Le Società e le cooperative si occupano, spiega Milillo "di fornire ai medici 'fattori di produzione': personale, sedi, attrezzature. Attraverso questo sistema si riesce a fare economie, a realizzare efficienza. E i medici ritengono che questo debba essere uno strumento da conservare mentre la parte pubblica tende ad emarginarli e a ridurli ad un rapporto tra medico e società cooperativa. Ovviamente - continua Milillo - non devono diventare soggetti contrattuali, perché si snaturerebbe lo stesso meccanismo della convenzione, non devono fare prestazioni sanitarie. Ma devono poter gestire fattori di produzione, come ad esempio il contratto d'affitto". Milillo non esclude che, nella prossima riunione alla Sisac, possa esserci la firma definitiva alla convenzione, "ma solo se si risolve questo problema. Senza una soluzione io non potrò firmare, come ho ben chiarito".

La firma della Fimmg è fondamentale ed anche sufficiente per la validità dell'accordo, vista l'ampia rappresentatività sindacale. Affianco alla Federazione, però, resta solo Intesa medica. "Lo Smi è piuttosto defilato - dice Milillo - mentre lo Snami mette i bastoni tra le ruote per cercare di impedire la firma a tutti i costi: un comportamento esclusivamente anti-Fimmg, non certo negli interessi della categoria".

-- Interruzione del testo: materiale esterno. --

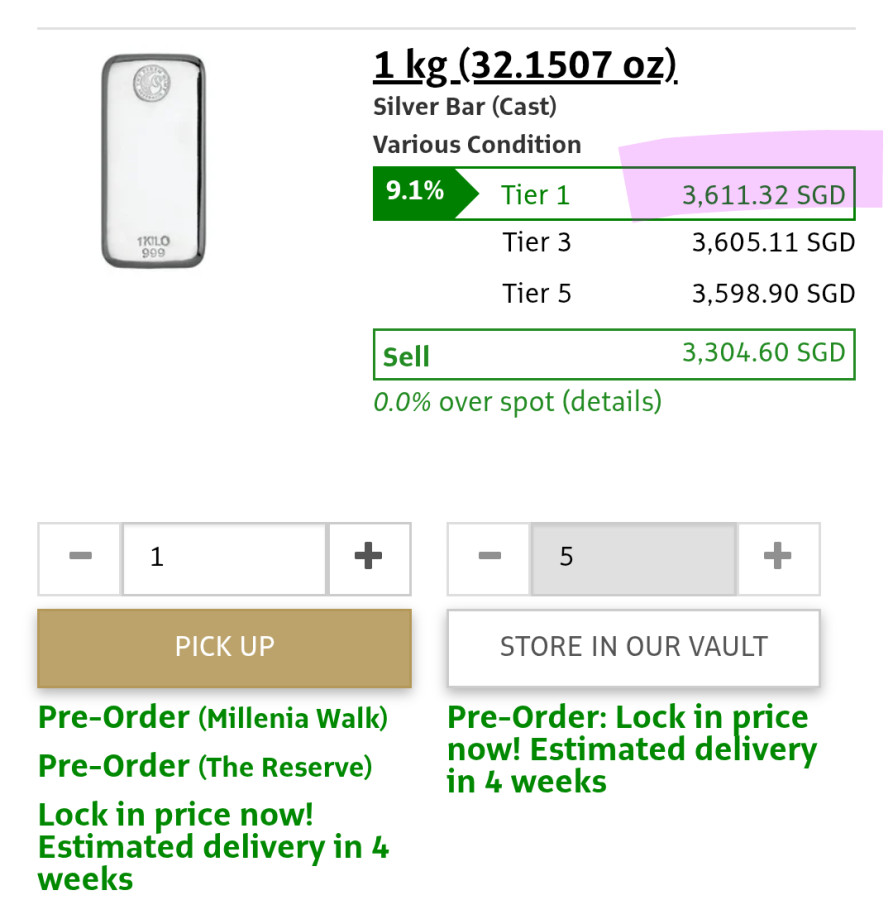Decrease the vault storage quantity with minus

Ma il presidente dello Snami, Mauro Martini, sottolinea la coerenza del sindacato, contrario sin dall'inizio al preaccordo, su cui si fonda il testo in discussione. "Manteniamo le nostre critiche - spiega Martini all'ADNKRONOS SALUTE - e firmeremo la convenzione che non ci piace solo perché non vogliamo essere esclusi dalle trattative decentrate.

Sisac non ci ha dato la possibilità di modificare il preaccordo, ma abbiamo partecipato volentieri alla riunione di ieri perché abbiamo messo nero su bianco alcune garanzie per i medici ovvero che: le forme associative complesse verranno fatte se ci sarà la condivisione dei medici; che i fondi incentivanti (segretaria, il pc) saranno tolti solo ai medici che faranno parte delle forme associative complesse e non a tutti quelli della regione".

Sulle società e cooperative Snami, infine, è in linea con la parte pubblica e denuncia possibili conflitti di interessi nella gestione di servizi per il medico da parte di medici. Sull'incontro di ieri il Sindacato medici italiani (Smi) sottolinea come "tutte le difficoltà di una preintesa rigida, più volte criticata, si presentino adesso, con la lettura dell'articolato", spiega il segretario nazionale Salvo Calì che non è orientato ad una firma - "probabilmente nemmeno tecnica" - del testo in discussione.

"Non decido io - spiega Calì - decide una organizzazione sindacale. Per questo abbiamo deciso che se si dovesse arrivare rapidamente alla firma noi convocheremo il Consiglio nazionale. E in quella sede decideremo il comportamento da assumere. Non escludo che non si firmi affatto".